### TASK ITEM
Edit the lines running from the one containing "What do you" down to the one containing "center [209, 617].", putting "position" in place of "coordinates" and changing nothing else. Return only those lines.

GIVEN RECORDS section start

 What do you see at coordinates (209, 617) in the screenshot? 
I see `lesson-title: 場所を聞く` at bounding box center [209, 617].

GIVEN RECORDS section end
GIVEN RECORDS section start

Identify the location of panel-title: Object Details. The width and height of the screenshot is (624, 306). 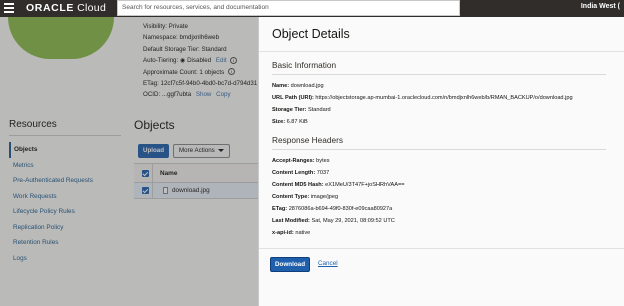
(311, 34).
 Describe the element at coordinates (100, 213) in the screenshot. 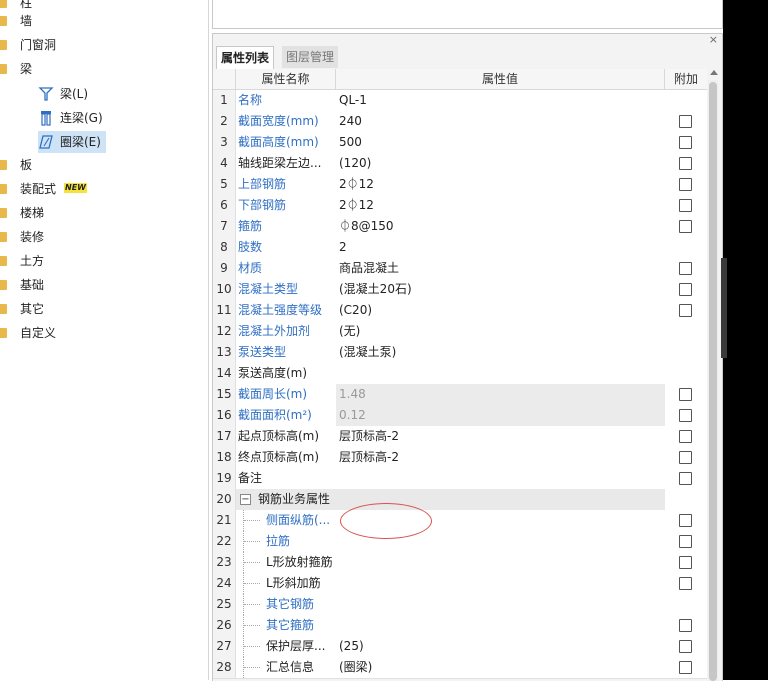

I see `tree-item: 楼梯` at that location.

GIVEN RECORDS section end
GIVEN RECORDS section start

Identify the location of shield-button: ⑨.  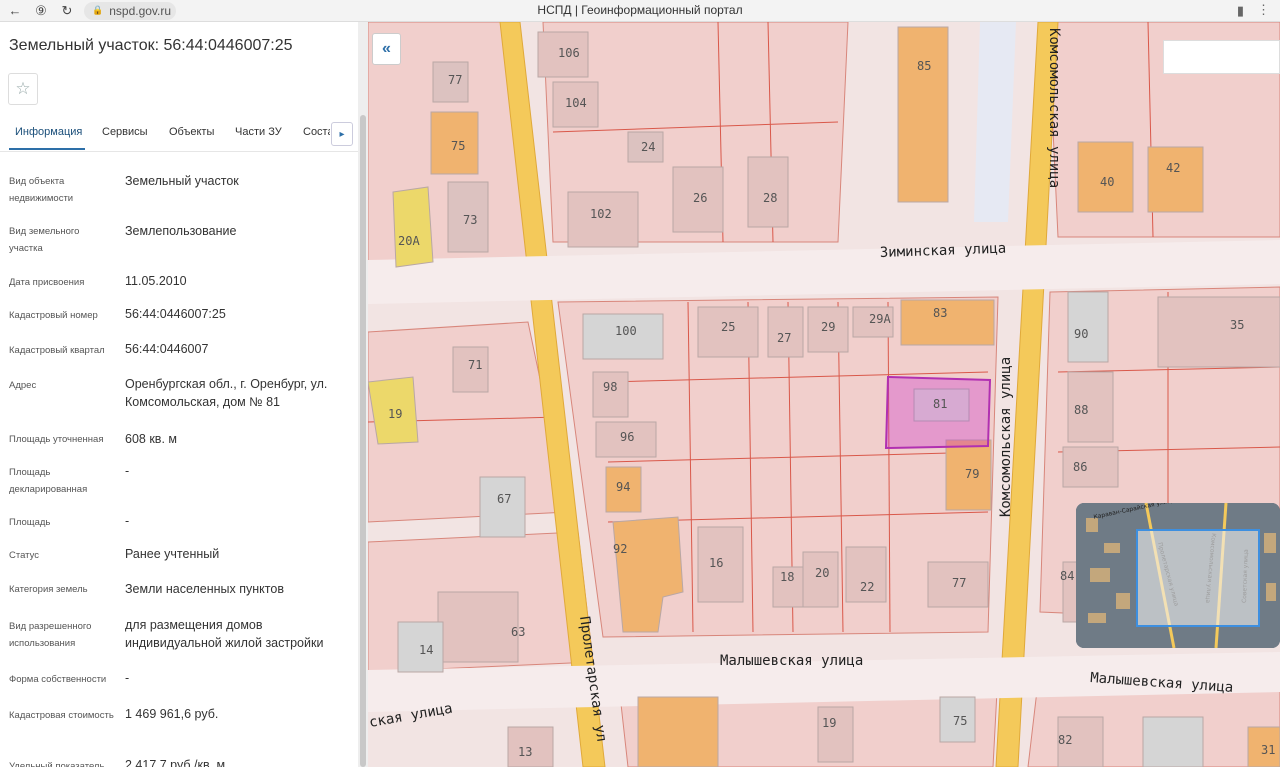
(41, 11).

GIVEN RECORDS section end

### TASK ANSWER
 What do you see at position (209, 617) in the screenshot? 
I see `lesson-title: 場所を聞く` at bounding box center [209, 617].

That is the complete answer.